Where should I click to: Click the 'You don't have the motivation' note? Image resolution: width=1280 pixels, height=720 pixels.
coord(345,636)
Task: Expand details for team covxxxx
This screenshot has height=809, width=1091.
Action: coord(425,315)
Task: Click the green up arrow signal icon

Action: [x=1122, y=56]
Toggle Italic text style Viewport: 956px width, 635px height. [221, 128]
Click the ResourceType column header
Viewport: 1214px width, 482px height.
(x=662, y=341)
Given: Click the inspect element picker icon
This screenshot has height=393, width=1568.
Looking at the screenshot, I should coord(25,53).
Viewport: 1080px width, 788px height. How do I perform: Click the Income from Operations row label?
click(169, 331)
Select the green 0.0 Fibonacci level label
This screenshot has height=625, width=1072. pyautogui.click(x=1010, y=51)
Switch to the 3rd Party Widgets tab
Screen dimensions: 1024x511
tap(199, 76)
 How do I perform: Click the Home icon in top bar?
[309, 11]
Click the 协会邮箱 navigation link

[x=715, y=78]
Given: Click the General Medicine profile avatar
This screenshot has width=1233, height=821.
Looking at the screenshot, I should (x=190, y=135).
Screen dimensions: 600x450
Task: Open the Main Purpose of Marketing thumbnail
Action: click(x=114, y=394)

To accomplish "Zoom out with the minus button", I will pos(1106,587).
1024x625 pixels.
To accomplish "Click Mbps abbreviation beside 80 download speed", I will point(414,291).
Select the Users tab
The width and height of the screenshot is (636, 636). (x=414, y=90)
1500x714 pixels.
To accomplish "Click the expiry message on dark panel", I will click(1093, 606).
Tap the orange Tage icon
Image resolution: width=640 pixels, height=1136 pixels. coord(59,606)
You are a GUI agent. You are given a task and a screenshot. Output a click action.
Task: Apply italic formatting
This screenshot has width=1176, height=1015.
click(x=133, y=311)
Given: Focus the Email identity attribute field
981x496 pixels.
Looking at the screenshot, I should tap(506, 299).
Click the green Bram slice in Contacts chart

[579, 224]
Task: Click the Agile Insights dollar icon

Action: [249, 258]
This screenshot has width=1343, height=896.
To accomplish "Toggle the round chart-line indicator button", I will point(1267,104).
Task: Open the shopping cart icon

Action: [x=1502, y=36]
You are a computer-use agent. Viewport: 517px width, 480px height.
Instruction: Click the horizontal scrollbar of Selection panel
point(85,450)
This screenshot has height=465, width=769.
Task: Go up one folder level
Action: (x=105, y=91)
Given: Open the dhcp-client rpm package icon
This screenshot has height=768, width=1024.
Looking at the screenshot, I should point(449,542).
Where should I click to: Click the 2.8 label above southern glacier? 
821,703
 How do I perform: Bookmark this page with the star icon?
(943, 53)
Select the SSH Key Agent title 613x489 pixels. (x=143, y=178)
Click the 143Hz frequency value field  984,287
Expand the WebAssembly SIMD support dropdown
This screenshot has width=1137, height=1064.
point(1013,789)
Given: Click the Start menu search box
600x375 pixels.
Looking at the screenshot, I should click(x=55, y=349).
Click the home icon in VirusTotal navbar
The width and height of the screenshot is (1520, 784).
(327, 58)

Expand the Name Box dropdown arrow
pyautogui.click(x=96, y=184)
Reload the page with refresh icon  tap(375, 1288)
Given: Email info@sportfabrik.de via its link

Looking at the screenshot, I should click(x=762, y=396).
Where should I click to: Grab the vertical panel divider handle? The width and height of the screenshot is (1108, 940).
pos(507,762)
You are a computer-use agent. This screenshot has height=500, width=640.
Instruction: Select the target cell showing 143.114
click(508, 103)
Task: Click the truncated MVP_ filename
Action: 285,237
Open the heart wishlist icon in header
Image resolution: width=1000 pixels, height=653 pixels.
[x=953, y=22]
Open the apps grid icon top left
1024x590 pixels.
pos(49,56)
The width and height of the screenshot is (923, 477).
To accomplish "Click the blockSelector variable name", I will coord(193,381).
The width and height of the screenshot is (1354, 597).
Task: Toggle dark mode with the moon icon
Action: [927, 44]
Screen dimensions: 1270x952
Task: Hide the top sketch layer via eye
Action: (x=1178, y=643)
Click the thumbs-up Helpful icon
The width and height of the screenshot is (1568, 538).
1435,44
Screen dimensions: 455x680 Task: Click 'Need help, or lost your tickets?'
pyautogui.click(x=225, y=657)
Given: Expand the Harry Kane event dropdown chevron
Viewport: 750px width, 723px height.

__Exercise__
Each record must be returned in full and exactly.

__Response to the task__
Where should I click to: Click the 'You don't have the motivation' note? Image resolution: width=1280 pixels, height=720 pixels.
coord(345,636)
Task: Expand details for team covxxxx
This screenshot has height=809, width=1091.
Action: coord(425,315)
Task: Click the green up arrow signal icon

Action: [x=1122, y=56]
Toggle Italic text style Viewport: 956px width, 635px height. [221, 128]
Click the ResourceType column header
Viewport: 1214px width, 482px height.
(x=662, y=341)
Given: Click the inspect element picker icon
This screenshot has height=393, width=1568.
Looking at the screenshot, I should coord(25,53).
Viewport: 1080px width, 788px height. How do I perform: Click the Income from Operations row label?
click(169, 331)
Select the green 0.0 Fibonacci level label
This screenshot has height=625, width=1072. pyautogui.click(x=1010, y=51)
Switch to the 3rd Party Widgets tab
Screen dimensions: 1024x511
tap(199, 76)
 How do I perform: Click the Home icon in top bar?
[309, 11]
Click the 协会邮箱 navigation link

[x=715, y=78]
Given: Click the General Medicine profile avatar
This screenshot has width=1233, height=821.
Looking at the screenshot, I should (x=190, y=135).
Screen dimensions: 600x450
Task: Open the Main Purpose of Marketing thumbnail
Action: click(x=114, y=394)

To accomplish "Zoom out with the minus button", I will pos(1106,587).
1024x625 pixels.
To accomplish "Click Mbps abbreviation beside 80 download speed", I will point(414,291).
Select the Users tab
The width and height of the screenshot is (636, 636). (x=414, y=90)
1500x714 pixels.
To accomplish "Click the expiry message on dark panel", I will click(1093, 606).
Tap the orange Tage icon
Image resolution: width=640 pixels, height=1136 pixels. coord(59,606)
You are a GUI agent. You are given a task and a screenshot. Output a click action.
Task: Apply italic formatting
This screenshot has width=1176, height=1015.
click(x=133, y=311)
Given: Focus the Email identity attribute field
981x496 pixels.
Looking at the screenshot, I should tap(506, 299).
Click the green Bram slice in Contacts chart

[579, 224]
Task: Click the Agile Insights dollar icon

Action: [249, 258]
This screenshot has width=1343, height=896.
To accomplish "Toggle the round chart-line indicator button", I will point(1267,104).
Task: Open the shopping cart icon

Action: [x=1502, y=36]
You are a computer-use agent. Viewport: 517px width, 480px height.
Instruction: Click the horizontal scrollbar of Selection panel
point(85,450)
This screenshot has height=465, width=769.
Task: Go up one folder level
Action: (x=105, y=91)
Given: Open the dhcp-client rpm package icon
This screenshot has height=768, width=1024.
Looking at the screenshot, I should point(449,542).
Where should I click to: Click the 2.8 label above southern glacier? 
821,703
 How do I perform: Bookmark this page with the star icon?
(943, 53)
Select the SSH Key Agent title 613x489 pixels. (x=143, y=178)
Click the 143Hz frequency value field  984,287
Expand the WebAssembly SIMD support dropdown
This screenshot has width=1137, height=1064.
point(1013,789)
Given: Click the Start menu search box
600x375 pixels.
Looking at the screenshot, I should click(x=55, y=349).
Click the home icon in VirusTotal navbar
The width and height of the screenshot is (1520, 784).
(327, 58)

Expand the Name Box dropdown arrow
pyautogui.click(x=96, y=184)
Reload the page with refresh icon  tap(375, 1288)
Given: Email info@sportfabrik.de via its link

Looking at the screenshot, I should click(x=762, y=396).
Where should I click to: Grab the vertical panel divider handle? The width and height of the screenshot is (1108, 940).
pos(507,762)
You are a computer-use agent. This screenshot has height=500, width=640.
Instruction: Select the target cell showing 143.114
click(508, 103)
Task: Click the truncated MVP_ filename
Action: 285,237
Open the heart wishlist icon in header
Image resolution: width=1000 pixels, height=653 pixels.
[x=953, y=22]
Open the apps grid icon top left
1024x590 pixels.
pos(49,56)
The width and height of the screenshot is (923, 477).
To accomplish "Click the blockSelector variable name", I will coord(193,381).
The width and height of the screenshot is (1354, 597).
Task: Toggle dark mode with the moon icon
Action: [927, 44]
Screen dimensions: 1270x952
Task: Hide the top sketch layer via eye
Action: (x=1178, y=643)
Click the thumbs-up Helpful icon
The width and height of the screenshot is (1568, 538).
1435,44
Screen dimensions: 455x680 Task: Click 'Need help, or lost your tickets?'
pyautogui.click(x=225, y=657)
Given: Expand the Harry Kane event dropdown chevron
Viewport: 750px width, 723px height.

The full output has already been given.